» **과제 지시**
아래 자료에서 "The image size is (950, 534)." 문구가 포함된 줄로 시작해 "In order to click on start" 문구가 포함된 줄로 끝나는 부분만, 양 끝 줄을 포함하여 한 글자도 바꾸지 말고 그대로 복제하세요.

(단어 및 요소 위치 데이터)
▽

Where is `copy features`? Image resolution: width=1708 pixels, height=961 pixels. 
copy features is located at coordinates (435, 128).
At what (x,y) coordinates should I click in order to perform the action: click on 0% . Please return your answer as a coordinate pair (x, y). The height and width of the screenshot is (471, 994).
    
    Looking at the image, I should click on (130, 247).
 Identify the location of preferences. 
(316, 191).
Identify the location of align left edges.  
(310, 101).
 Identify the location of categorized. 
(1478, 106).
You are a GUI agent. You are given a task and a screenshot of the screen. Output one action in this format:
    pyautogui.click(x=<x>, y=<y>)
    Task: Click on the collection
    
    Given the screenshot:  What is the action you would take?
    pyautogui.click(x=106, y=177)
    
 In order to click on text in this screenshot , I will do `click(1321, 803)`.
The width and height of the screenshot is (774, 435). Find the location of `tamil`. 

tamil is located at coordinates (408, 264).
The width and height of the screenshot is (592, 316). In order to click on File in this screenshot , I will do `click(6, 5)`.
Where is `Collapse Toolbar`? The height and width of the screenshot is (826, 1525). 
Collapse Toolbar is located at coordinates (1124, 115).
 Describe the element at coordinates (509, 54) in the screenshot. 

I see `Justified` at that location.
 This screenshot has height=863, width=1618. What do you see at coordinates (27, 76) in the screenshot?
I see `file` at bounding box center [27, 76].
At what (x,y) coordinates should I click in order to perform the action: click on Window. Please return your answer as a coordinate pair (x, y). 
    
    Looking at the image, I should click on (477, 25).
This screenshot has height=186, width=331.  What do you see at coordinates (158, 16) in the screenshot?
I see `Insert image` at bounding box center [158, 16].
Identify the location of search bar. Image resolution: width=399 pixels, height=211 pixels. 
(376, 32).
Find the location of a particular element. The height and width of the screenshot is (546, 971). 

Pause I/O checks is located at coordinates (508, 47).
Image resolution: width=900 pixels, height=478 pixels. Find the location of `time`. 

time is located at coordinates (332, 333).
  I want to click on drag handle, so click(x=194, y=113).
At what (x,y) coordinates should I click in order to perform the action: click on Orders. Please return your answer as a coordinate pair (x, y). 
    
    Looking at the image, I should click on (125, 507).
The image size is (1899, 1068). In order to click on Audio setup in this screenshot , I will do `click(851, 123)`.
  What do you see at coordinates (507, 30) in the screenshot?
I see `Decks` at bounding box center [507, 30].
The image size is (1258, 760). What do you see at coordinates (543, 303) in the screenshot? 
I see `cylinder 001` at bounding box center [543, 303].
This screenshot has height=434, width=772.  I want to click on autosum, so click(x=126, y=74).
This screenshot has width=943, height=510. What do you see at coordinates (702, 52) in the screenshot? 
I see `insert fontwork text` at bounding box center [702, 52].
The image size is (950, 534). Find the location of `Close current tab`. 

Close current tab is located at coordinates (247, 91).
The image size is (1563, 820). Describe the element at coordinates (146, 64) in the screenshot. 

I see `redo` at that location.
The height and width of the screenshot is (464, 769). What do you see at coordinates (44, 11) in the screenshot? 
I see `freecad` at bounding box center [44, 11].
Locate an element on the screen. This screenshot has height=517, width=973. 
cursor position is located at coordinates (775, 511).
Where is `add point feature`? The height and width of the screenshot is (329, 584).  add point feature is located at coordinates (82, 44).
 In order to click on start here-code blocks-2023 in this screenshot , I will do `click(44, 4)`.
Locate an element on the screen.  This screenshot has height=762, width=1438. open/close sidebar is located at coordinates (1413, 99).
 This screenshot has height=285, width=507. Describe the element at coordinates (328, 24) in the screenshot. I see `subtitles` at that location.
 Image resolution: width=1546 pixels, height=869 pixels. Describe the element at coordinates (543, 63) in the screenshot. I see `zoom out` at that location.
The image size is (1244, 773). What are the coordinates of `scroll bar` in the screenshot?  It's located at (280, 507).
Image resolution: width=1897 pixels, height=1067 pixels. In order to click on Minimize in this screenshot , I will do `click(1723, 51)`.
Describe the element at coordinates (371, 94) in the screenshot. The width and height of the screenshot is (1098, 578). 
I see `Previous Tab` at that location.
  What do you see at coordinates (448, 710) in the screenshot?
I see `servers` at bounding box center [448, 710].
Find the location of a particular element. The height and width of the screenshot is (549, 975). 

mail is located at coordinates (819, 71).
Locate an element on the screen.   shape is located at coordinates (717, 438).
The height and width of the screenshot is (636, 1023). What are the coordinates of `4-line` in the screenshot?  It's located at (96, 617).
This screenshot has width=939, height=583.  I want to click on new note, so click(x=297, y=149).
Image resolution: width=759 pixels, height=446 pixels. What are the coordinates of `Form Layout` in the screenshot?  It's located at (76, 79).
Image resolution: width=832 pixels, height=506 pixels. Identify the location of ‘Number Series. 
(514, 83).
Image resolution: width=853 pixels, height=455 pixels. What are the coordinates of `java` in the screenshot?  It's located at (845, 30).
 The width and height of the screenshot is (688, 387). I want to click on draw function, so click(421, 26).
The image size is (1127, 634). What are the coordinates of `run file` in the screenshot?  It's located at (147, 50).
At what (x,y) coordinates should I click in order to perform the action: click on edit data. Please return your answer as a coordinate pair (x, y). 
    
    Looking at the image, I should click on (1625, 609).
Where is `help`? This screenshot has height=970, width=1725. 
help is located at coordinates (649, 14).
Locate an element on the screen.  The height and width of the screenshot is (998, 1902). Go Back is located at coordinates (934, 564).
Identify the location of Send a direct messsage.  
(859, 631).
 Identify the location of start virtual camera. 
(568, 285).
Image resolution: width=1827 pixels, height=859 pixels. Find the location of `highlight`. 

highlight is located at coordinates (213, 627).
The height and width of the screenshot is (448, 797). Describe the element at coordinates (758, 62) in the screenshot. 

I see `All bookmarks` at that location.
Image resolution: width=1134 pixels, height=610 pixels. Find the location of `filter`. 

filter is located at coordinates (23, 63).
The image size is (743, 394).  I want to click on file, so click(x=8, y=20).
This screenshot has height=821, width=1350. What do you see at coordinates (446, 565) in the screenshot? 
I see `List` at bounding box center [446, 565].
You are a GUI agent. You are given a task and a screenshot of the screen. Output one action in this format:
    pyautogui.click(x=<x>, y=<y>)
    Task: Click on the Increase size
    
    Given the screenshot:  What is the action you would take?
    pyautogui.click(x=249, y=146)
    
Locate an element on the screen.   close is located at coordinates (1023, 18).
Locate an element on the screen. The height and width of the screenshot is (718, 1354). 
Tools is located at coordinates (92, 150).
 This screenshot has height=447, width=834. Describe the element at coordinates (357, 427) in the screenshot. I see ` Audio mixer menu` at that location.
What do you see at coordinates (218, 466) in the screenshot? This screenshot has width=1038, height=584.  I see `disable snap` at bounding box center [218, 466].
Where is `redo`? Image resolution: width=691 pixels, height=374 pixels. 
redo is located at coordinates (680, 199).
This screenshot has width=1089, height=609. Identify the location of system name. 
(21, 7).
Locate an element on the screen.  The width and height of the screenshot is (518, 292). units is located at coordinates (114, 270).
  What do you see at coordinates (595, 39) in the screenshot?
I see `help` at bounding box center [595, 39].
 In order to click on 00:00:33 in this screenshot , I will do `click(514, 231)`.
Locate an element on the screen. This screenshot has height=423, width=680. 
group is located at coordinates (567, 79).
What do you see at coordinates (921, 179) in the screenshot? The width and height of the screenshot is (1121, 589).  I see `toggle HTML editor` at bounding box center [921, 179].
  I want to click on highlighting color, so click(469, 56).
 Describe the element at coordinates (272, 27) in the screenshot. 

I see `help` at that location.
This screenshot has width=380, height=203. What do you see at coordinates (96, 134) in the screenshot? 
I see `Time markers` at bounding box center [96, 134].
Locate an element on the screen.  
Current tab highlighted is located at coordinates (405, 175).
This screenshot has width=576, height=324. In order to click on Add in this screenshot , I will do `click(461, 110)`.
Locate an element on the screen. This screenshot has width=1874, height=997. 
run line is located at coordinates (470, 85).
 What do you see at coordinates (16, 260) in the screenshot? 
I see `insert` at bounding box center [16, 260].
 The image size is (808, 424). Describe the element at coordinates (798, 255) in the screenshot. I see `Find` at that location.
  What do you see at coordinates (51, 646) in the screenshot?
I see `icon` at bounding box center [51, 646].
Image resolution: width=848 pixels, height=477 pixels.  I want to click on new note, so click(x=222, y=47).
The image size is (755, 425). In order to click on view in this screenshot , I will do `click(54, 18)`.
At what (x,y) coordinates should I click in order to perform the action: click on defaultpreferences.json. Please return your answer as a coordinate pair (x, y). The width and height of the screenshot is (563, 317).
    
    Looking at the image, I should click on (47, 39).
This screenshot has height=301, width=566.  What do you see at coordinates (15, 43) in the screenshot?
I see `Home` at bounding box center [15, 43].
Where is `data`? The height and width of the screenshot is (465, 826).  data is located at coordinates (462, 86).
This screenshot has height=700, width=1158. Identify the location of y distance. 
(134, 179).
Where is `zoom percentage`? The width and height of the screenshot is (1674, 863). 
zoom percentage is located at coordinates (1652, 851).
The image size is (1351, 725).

△

» **작업 결과**
The image size is (950, 534). Find the location of `Close current tab`. 

Close current tab is located at coordinates (247, 91).
The image size is (1563, 820). Describe the element at coordinates (146, 64) in the screenshot. 

I see `redo` at that location.
The height and width of the screenshot is (464, 769). What do you see at coordinates (44, 11) in the screenshot? 
I see `freecad` at bounding box center [44, 11].
Locate an element on the screen. This screenshot has height=517, width=973. 
cursor position is located at coordinates (775, 511).
Where is `add point feature`? The height and width of the screenshot is (329, 584).  add point feature is located at coordinates (82, 44).
 In order to click on start here-code blocks-2023 in this screenshot , I will do `click(44, 4)`.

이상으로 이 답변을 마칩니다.